In the records below, tally the lines that contain the word "Market" and give only that number.

------------

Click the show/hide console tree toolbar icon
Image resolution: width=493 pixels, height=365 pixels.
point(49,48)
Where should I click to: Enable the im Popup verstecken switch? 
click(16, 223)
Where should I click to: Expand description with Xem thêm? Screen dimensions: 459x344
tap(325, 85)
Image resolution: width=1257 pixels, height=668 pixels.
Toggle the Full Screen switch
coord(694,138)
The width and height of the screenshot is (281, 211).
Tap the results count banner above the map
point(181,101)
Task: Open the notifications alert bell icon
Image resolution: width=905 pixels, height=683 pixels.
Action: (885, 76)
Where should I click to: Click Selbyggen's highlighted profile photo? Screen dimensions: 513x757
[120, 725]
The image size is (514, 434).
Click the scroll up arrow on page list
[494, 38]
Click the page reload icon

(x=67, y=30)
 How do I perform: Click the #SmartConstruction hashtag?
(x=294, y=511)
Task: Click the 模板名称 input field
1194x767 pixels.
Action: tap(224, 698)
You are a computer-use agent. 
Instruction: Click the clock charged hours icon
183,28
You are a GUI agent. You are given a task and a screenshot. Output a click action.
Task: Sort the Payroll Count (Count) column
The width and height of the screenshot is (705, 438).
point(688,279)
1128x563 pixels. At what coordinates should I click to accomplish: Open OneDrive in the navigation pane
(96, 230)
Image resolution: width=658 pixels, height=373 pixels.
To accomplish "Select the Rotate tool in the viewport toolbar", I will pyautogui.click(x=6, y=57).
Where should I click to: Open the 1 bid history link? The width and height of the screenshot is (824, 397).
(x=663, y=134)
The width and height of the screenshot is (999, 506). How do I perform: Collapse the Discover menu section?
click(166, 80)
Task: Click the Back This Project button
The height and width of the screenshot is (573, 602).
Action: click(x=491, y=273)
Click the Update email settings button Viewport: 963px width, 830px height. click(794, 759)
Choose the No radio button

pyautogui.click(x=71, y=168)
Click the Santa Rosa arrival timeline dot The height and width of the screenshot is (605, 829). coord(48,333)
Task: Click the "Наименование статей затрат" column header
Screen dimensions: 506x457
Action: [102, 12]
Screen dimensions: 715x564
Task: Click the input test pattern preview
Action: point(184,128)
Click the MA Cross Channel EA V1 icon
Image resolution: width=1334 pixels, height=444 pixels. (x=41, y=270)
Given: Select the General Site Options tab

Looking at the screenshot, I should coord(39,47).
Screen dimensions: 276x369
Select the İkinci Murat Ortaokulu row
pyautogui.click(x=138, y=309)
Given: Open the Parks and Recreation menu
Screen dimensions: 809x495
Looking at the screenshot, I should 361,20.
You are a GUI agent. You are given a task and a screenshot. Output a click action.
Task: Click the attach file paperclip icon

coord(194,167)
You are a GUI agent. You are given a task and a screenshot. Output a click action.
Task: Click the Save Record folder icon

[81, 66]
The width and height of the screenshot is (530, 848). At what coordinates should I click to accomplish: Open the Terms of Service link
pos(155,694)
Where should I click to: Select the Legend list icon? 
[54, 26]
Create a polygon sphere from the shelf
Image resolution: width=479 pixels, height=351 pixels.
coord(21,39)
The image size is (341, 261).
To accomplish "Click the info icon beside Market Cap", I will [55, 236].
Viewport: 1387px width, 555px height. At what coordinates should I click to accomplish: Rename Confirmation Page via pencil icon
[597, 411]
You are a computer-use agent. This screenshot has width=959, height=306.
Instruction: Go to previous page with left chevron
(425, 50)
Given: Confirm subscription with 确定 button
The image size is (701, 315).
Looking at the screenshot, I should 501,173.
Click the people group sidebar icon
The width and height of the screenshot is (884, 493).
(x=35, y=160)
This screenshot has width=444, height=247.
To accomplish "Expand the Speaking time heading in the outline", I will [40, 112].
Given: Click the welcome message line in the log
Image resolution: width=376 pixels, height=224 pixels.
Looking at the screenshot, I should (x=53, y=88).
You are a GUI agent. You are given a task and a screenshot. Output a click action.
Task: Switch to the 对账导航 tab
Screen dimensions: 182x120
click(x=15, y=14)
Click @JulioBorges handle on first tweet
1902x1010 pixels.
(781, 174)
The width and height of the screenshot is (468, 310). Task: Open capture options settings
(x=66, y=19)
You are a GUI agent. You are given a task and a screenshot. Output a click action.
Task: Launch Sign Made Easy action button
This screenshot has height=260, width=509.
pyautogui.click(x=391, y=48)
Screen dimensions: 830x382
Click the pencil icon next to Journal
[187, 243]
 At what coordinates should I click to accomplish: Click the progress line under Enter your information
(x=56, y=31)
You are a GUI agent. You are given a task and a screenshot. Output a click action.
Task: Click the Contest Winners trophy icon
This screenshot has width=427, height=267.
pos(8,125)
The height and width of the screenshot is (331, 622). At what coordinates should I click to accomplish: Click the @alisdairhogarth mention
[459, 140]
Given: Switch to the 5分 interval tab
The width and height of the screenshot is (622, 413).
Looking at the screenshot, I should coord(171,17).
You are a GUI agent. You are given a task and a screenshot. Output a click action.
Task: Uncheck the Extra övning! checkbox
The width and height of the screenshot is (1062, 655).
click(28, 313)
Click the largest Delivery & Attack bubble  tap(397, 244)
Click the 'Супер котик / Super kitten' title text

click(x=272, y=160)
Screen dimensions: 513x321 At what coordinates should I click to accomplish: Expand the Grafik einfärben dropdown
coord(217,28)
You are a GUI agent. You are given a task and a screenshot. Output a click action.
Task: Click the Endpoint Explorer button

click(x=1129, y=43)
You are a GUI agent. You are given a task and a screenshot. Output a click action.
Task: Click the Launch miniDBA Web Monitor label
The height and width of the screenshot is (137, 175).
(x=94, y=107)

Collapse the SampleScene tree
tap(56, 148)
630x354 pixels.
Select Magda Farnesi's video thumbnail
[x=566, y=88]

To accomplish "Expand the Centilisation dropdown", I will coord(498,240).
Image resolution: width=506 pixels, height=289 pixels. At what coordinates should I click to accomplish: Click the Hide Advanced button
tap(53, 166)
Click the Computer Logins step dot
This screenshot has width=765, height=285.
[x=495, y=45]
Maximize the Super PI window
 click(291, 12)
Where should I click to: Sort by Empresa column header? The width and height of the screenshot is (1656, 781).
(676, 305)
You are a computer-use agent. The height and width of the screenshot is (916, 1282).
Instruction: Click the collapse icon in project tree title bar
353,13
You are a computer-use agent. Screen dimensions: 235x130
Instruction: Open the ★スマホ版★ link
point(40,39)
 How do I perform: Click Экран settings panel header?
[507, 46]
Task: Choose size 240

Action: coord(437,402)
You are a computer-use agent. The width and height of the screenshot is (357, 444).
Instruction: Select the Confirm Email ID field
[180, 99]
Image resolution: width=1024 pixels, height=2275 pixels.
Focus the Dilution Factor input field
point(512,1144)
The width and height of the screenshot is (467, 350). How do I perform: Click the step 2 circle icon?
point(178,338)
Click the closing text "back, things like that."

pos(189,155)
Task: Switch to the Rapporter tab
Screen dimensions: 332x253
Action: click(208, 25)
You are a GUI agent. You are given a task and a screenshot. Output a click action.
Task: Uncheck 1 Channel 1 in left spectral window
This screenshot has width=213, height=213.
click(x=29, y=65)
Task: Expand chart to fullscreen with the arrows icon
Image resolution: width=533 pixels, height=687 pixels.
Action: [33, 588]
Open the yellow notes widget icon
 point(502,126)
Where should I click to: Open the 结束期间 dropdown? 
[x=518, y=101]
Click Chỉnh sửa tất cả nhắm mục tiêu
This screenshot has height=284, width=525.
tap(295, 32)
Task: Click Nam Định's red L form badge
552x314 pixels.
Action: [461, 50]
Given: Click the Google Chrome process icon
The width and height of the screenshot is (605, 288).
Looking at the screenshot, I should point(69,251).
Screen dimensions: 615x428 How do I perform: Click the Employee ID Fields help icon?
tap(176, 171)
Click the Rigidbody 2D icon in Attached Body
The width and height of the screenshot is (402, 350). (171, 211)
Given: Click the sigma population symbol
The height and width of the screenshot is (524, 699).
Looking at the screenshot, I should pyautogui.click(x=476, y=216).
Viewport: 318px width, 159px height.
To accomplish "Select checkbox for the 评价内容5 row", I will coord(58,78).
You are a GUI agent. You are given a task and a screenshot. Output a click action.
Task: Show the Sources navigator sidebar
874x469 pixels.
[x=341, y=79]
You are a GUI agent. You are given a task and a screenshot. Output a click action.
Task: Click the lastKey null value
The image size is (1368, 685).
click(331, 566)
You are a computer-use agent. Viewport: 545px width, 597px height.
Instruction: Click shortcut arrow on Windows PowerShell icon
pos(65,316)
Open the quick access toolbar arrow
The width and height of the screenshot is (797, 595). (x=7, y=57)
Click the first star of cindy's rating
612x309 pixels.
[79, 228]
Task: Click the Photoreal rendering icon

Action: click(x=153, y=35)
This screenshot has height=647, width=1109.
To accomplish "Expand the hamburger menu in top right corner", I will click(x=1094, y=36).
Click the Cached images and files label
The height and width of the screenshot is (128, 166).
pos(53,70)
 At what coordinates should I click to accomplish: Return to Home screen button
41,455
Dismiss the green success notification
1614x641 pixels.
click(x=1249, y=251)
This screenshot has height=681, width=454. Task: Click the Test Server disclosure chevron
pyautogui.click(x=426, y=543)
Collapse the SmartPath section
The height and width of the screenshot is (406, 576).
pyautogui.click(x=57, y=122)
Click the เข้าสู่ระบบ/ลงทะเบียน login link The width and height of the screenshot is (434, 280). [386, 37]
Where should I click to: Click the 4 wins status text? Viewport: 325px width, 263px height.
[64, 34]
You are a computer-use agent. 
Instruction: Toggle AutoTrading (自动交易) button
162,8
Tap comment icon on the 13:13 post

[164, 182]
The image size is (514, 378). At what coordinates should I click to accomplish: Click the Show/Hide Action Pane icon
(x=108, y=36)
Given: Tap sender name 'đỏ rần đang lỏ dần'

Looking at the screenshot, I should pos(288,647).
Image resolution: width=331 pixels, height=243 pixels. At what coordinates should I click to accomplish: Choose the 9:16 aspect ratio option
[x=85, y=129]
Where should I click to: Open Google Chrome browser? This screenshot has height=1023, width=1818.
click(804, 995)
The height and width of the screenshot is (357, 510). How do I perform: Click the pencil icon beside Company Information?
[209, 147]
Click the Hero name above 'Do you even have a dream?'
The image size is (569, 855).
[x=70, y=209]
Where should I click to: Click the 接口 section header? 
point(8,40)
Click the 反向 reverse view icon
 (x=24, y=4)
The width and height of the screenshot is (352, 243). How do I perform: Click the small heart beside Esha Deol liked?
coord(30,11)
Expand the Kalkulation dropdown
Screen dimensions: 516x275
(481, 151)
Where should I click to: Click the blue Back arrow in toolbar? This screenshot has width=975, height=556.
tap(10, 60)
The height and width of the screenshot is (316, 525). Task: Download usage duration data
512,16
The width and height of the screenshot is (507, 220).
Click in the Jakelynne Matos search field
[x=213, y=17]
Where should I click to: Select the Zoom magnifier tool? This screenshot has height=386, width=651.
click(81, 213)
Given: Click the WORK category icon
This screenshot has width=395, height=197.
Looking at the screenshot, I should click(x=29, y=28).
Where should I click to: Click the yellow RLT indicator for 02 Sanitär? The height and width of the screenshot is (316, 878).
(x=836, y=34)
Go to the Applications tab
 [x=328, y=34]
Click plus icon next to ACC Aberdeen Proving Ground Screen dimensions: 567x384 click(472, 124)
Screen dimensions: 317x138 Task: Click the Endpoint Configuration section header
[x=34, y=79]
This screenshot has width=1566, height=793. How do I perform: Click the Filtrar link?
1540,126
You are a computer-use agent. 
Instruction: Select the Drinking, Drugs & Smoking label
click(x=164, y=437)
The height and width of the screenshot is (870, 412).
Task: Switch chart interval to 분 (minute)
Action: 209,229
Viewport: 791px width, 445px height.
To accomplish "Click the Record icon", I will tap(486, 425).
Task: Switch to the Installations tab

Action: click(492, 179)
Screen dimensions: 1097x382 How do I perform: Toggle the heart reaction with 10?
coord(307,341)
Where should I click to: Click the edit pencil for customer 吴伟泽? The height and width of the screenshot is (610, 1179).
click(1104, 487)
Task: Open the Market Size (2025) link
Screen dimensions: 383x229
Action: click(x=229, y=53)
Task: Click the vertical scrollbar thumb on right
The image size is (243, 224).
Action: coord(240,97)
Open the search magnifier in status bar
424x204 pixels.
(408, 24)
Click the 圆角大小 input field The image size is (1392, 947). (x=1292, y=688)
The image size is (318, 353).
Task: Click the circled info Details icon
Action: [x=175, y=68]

------------

=== PROBLEM SOLUTION ===
2